The objects also tended to have a more ethereal quality to them, which does a lot to manage expectations: it’s less weird to see something ghostly start to disappear. By contrast, Microsoft’s very solid-looking holograms always looked strange when heads, feet, or arms were cut off.
That said, I have to concede realistic holograms are more of a point for Microsoft than against. The goal of HoloLens is to mix virtual objects with the real world, but in a way where the viewer sees and treats those objects as if they were real. And it succeeds: The holograms are almost always crisp and clear to the eye. I tried a couple of different apps on Magic Leap, but the virtual objects never felt quite as present.
So yes, HoloLens has a certain rigidity that the Magic Leap didn’t match, but it wasn’t always an advantage. The hand gestures that you use to manipulate the holograms need to be very precise, and those interactions often call up icons and menus in 3D space. In general, it feels like the experience was designed by engineers — it seems Microsoft can’t help but be Microsoft, even when it’s innovating.
I found using Magic Leap to be a much more natural experience. The only menu I really used was the main one that you call up with the remote. Otherwise I mostly just used my hands to goof around with things, walking through virtual environments, like a volcano-ravaged Guatemalan village in an AR experience created by The New York Times. At one point the headset got confused when it couldn’t figure out exactly where I went in the room when I moved from an open area to a tight space, but mostly it did a better job of creating an AR-enhanced environment than HoloLens.
If you’re getting the sense there’s a winner here, you’re right. Again, Magic Leap had the advantage of taking its time — thanks in part to an absurd amount of venture funding — and addressing early concerns of AR, so it’s not an even playing field. But there are also some some fundamental differences in approach that help, too.

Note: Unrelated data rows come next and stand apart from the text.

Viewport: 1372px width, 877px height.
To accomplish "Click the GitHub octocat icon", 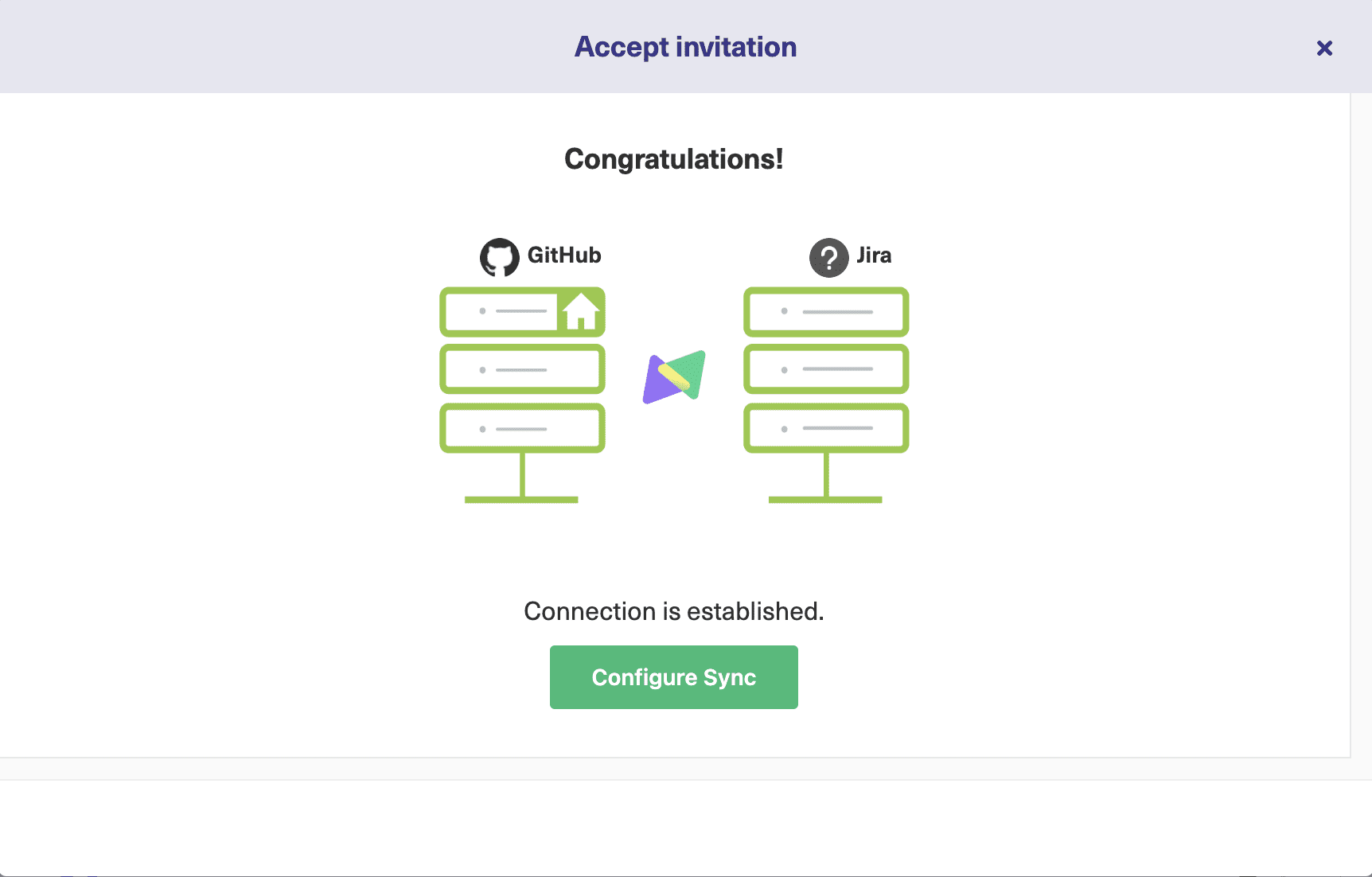I will point(500,256).
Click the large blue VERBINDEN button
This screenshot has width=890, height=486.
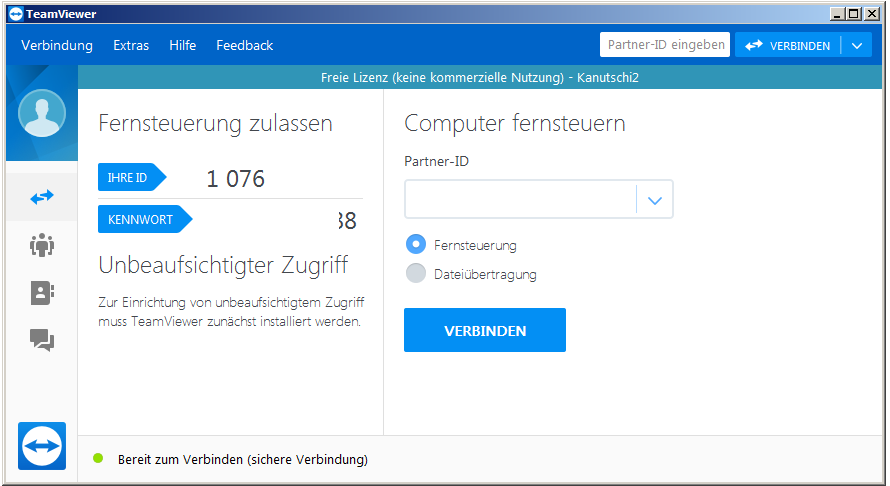point(485,330)
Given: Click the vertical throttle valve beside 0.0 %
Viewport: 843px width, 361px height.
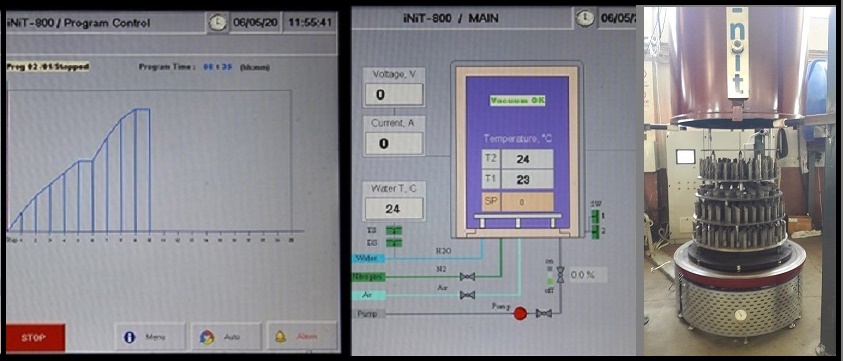Looking at the screenshot, I should [560, 274].
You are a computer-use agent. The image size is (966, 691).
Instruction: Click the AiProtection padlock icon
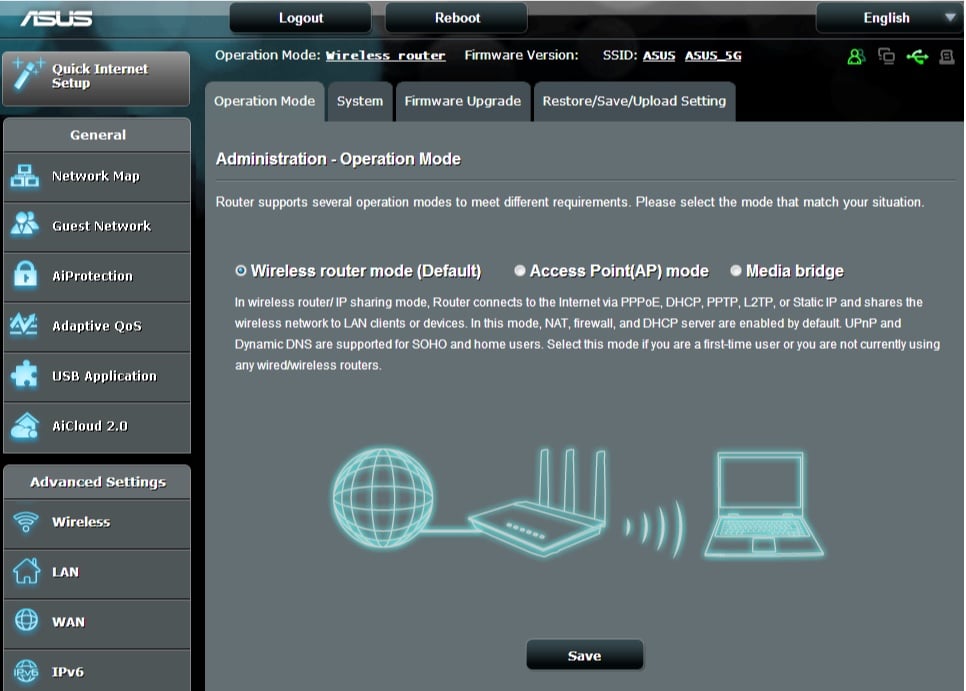click(x=25, y=276)
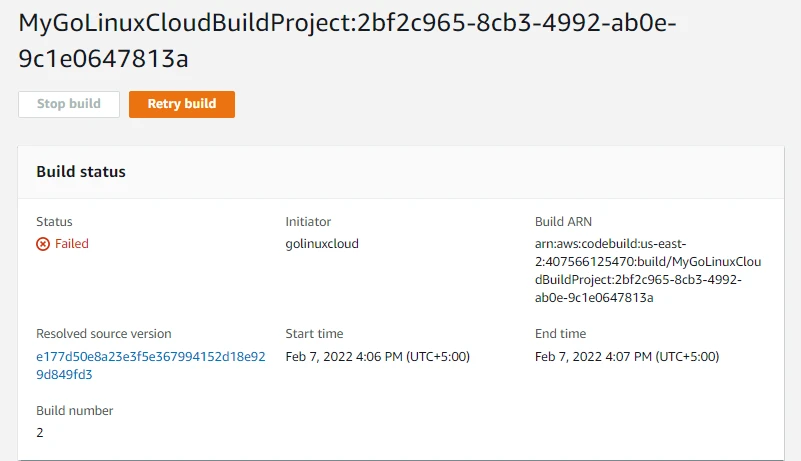Click the start time value 4:06 PM
The image size is (801, 461).
377,356
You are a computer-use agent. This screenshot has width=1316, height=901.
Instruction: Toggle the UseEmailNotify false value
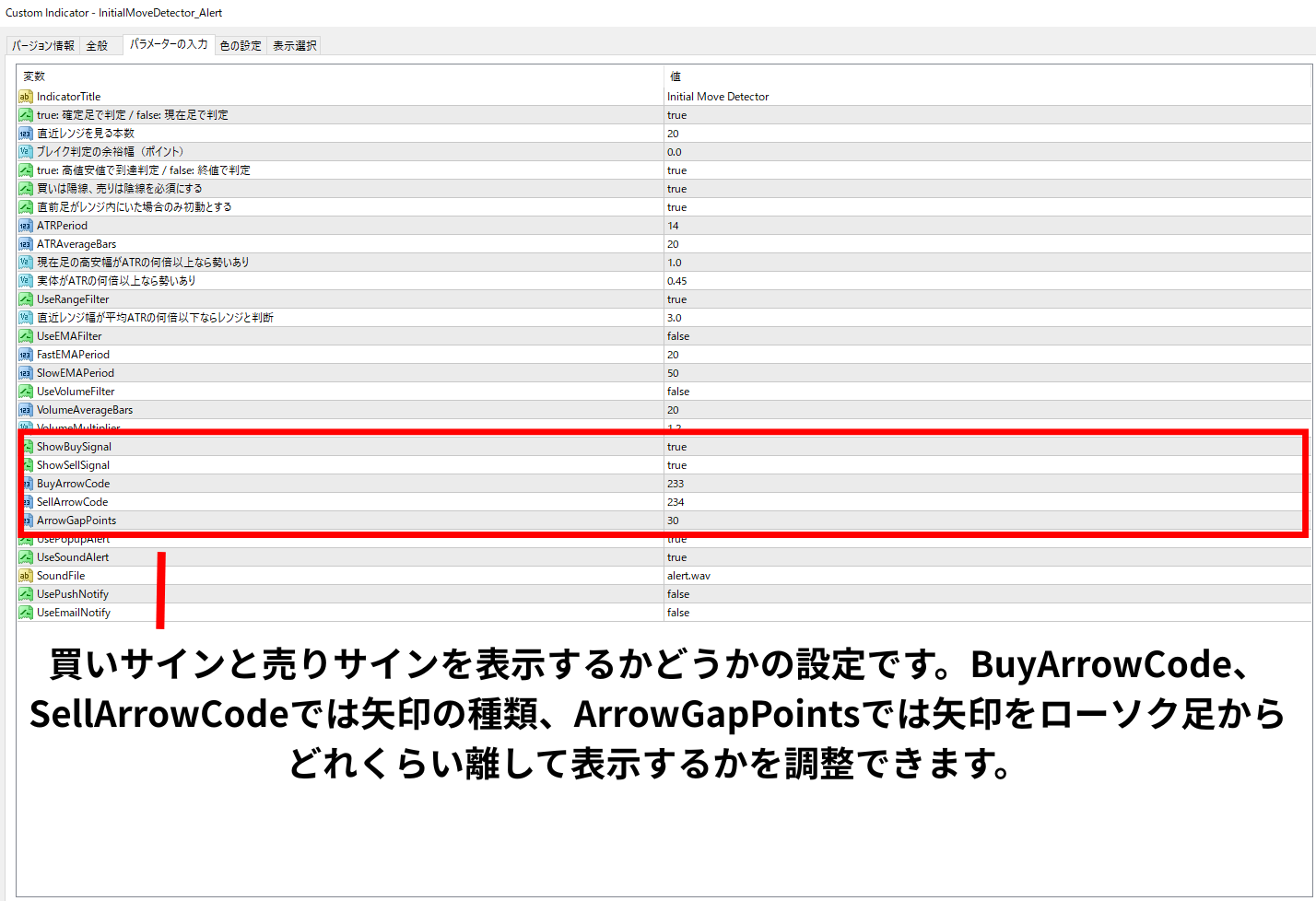click(678, 613)
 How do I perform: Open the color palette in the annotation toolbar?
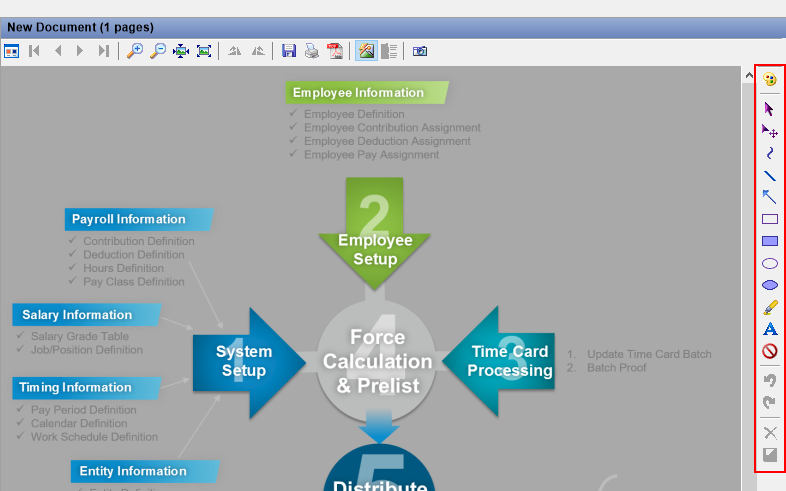[770, 79]
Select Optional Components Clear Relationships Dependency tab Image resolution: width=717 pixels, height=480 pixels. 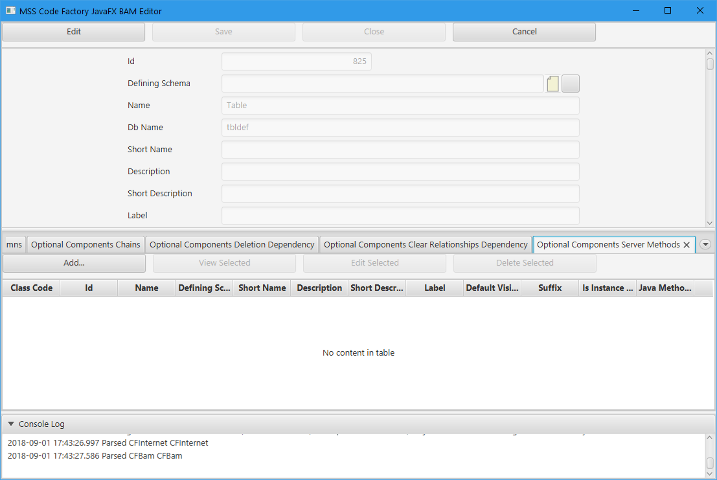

With its traditional dialog boxes, desktop-like iconography, and need for precise gestures, HoloLens feels much more like a developer tool. Microsoft has told a confusing story around HoloLens — at various points in its lifetime it’s been touted as a consumer, gaming, and enterprise device – which has led to some paralysis in the experience. Without a software experience to walk you through things, it’s not intuitive to use.
Magic Leap, on the other hand, feels like a level up. The graphics don’t look better, but, using it immediately after HoloLens, I felt like an artist who’d just been given a slightly bigger canvas and a much better paintbrush. Both platforms still need a killer app to make them worthwhile, but at least with Magic Leap you’re thinking more about what you can see and do than what you can’t.